In the same year, tabletop games successfully raised $236.6 million on Kickstarter, accounting for nearly a third of all the money made on the crowd-sourcing platform in 2020.

But in Nigeria, there is hardly any data about the tabletop game industry. While games like chess, Ludo, and Scrabble are popular, the local sector is still largely untapped.

Ogbuagu says one of the reasons the industry is struggling is because there aren't a lot of board and card games designed and produced in the country.

"Many Nigerians don't have access to information about where to get games made in the country. There is also no access to tabletop games cafes and other value chains surrounding these games," he explains.
It is difficult for the average Nigerian to find information about games, he adds: "People will most likely know where to find Scrabble or chess than where to find their local, made-in-Nigeria games."

A home-grown movement

In 2019, as a way of increasing that awareness, Ogbuagu opened a cafe in Abuja.

"The cafe is just a space filled with games. People can come there to play," he says, with 60 Nigerian-made board games and another 300 non-Nigerian games. "Not all the games there are made by NIBCARD," he adds. "We stock games from other people too."

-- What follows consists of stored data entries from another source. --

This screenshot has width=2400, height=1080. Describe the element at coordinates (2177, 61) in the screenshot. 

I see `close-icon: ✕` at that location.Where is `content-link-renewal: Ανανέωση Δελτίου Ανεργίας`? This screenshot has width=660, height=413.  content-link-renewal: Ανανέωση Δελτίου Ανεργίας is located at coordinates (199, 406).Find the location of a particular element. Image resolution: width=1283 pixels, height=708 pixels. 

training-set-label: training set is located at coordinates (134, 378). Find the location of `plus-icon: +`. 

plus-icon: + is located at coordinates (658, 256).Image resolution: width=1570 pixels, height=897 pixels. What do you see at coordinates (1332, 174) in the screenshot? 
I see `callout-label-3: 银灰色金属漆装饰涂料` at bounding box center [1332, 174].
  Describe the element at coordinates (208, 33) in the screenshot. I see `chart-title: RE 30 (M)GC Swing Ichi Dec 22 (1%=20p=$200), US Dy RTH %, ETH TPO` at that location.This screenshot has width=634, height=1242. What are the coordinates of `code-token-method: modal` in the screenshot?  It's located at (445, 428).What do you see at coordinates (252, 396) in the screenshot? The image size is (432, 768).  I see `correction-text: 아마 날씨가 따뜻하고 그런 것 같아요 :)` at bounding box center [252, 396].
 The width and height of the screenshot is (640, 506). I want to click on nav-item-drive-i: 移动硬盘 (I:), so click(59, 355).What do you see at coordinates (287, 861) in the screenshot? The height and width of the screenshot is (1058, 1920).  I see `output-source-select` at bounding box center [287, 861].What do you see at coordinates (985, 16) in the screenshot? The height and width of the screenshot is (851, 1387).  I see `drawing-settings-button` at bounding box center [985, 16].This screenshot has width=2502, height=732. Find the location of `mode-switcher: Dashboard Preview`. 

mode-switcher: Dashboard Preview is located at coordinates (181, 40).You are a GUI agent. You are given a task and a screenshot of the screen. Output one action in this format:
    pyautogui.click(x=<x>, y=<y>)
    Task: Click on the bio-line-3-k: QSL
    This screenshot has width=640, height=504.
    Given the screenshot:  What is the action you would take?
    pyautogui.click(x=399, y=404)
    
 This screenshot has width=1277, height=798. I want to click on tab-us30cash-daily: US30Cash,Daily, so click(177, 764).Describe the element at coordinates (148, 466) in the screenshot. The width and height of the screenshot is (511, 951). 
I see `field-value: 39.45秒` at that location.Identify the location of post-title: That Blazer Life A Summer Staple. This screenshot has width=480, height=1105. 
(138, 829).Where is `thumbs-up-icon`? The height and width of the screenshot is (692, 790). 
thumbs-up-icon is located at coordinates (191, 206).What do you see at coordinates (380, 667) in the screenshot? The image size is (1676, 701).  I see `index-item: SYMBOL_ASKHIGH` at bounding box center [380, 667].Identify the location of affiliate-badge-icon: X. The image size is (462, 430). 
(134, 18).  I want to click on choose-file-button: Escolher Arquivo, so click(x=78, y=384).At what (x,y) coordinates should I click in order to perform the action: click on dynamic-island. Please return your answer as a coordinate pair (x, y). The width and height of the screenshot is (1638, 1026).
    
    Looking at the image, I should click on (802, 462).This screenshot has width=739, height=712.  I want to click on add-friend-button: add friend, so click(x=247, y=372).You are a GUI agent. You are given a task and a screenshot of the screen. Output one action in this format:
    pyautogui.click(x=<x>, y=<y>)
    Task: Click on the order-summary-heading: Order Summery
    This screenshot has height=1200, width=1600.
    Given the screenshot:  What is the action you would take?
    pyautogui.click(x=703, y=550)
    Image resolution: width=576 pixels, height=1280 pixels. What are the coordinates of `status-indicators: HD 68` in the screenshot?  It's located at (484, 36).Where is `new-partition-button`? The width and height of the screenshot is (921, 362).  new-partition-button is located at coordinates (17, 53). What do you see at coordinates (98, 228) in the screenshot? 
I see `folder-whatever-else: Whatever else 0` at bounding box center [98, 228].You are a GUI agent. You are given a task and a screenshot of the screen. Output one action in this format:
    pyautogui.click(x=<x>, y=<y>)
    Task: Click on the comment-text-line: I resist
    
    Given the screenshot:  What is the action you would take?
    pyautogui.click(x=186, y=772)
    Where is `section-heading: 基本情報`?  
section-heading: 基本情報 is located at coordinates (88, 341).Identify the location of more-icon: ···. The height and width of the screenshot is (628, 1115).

In the next couple of years, another goal is to get more people to appreciate and access locally made games, which starts with visibility.

He says he is currently in talks with filmmakers from the country, encouraging them to swap games such as chess in their movies for Nigerian games like the ones NIBCARD produces.

He's also trying to reach the next generation of tabletop gamers, with "volunteers that take our games to different schools across the country," Ogbuagu says. "They teach children to play these games so that as they are growing up, they know that we have our own Nigerian games."